### Given passage
◆ ◆ ◆ ◆ ◆

In This Article
Introduction
ClawdTalk enables users to call a phone number and speak directly to their OpenClaw agent. Hands-free calendar updates, Jira ticket checks while driving, or quick information lookup — all via voice. The agent uses speech-to-text for input and text-to-speech for response, with the same memory and skills as the messaging interface.
How It Works
Flow:
- User calls a dedicated phone number (e.g., via Telnyx or Twilio)
- VoIP provider receives call, streams audio to OpenClaw
- OpenClaw transcribes via Whisper or similar STT
- Agent processes as normal (memory, tools, LLM)
- Response synthesized via TTS, streamed back to caller
The agent has full context — it knows who's calling (if configured), recent conversations, and can perform any skill (calendar, Jira, email) that the messaging agent can.
Use Cases
- Driving: "Add meeting with John at 3 PM tomorrow" — no need to pull over
- Hands-full: Cooking, exercising — voice is the only interface
- Accessibility: Users who prefer or require voice interaction
- Quick checks: "What's my next meeting?" "Any urgent emails?"
Integration
ClawdTalk typically uses Telnyx or Twilio for VoIP. Webhook receives incoming call event; OpenClaw connects to the call via WebRTC or similar. Audio streams bidirectionally. Session ends when user hangs up.
Security: Authenticate caller (e.g., caller ID whitelist, or PIN). Don't expose unauthenticated voice access — same risks as unauthenticated Gateway.
Setup
- Telnyx/Twilio account; purchase phone number
- Configure webhook to point to OpenClaw ClawdTalk skill
- STT/TTS: Whisper + ElevenLabs, or provider-native
- Cost: ~$0.01/min voice + API costs for STT/LLM/TTS
The setup is straightforward if you're already running OpenClaw. The ClawdTalk skill connects your existing agent to the phone network. You're not building a new agent — you're adding a new channel. The same memory, skills, and personality work over voice. See voice agent for the full architecture.

◆ ◆ ◆ ◆ ◆

### Exercise 1
According to the ClawdTalk article, why is setup straightforward for someone already running OpenClaw? Answer in one to three sentences.
### Exercise 2
Please return the part of the ClawdTalk article that runs from "Integration" down to "the full architecture.", with no changes.
### Exercise 3
What per-minute voice cost does the ClawdTalk article give?

### Record set
◆ ◆ ◆ ◆ ◆

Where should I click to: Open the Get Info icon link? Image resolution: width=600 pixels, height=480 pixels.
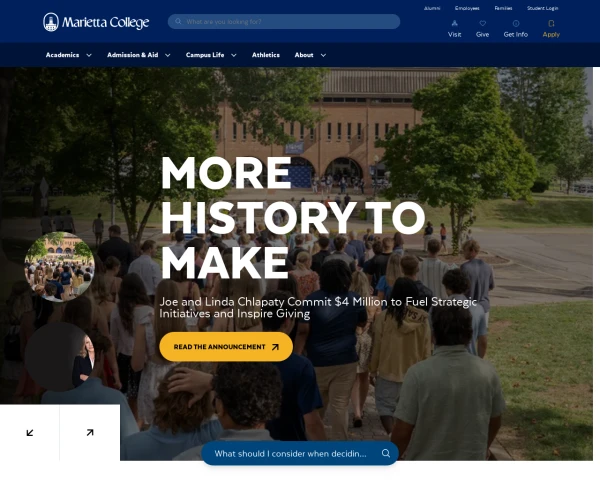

◆ ◆ ◆ ◆ ◆

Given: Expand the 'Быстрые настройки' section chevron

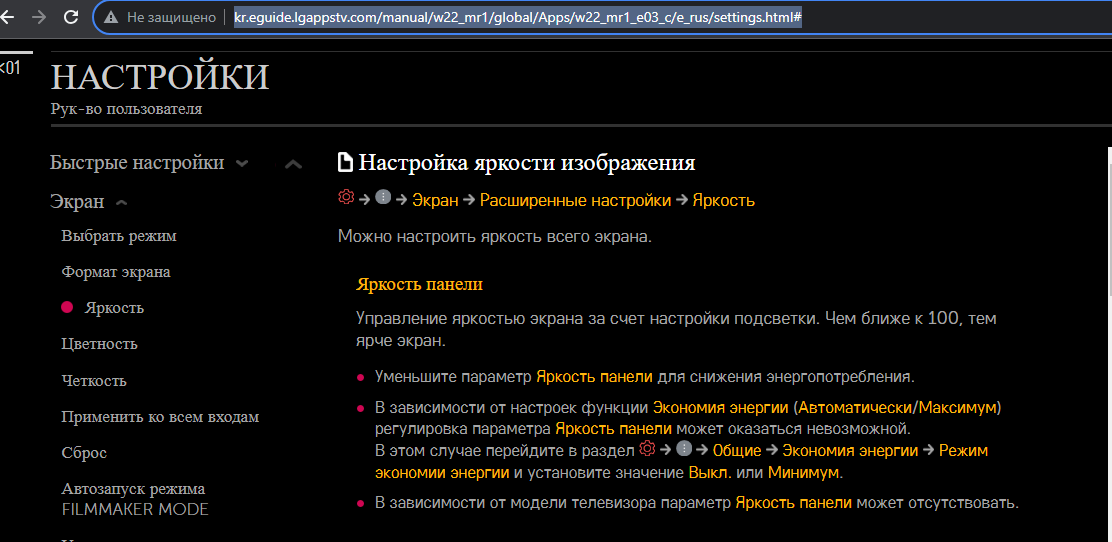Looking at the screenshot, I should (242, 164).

◆ ◆ ◆ ◆ ◆

### Expected output 1
The ClawdTalk skill connects the existing agent to the phone network, so you add a new channel instead of building a new agent. The same memory, skills, and personality then work over voice.

### Expected output 2
Integration
ClawdTalk typically uses Telnyx or Twilio for VoIP. Webhook receives incoming call event; OpenClaw connects to the call via WebRTC or similar. Audio streams bidirectionally. Session ends when user hangs up.
Security: Authenticate caller (e.g., caller ID whitelist, or PIN). Don't expose unauthenticated voice access — same risks as unauthenticated Gateway.
Setup
- Telnyx/Twilio account; purchase phone number
- Configure webhook to point to OpenClaw ClawdTalk skill
- STT/TTS: Whisper + ElevenLabs, or provider-native
- Cost: ~$0.01/min voice + API costs for STT/LLM/TTS
The setup is straightforward if you're already running OpenClaw. The ClawdTalk skill connects your existing agent to the phone network. You're not building a new agent — you're adding a new channel. The same memory, skills, and personality work over voice. See voice agent for the full architecture.

### Expected output 3
About $0.01 per minute, plus API costs for STT, LLM, and TTS.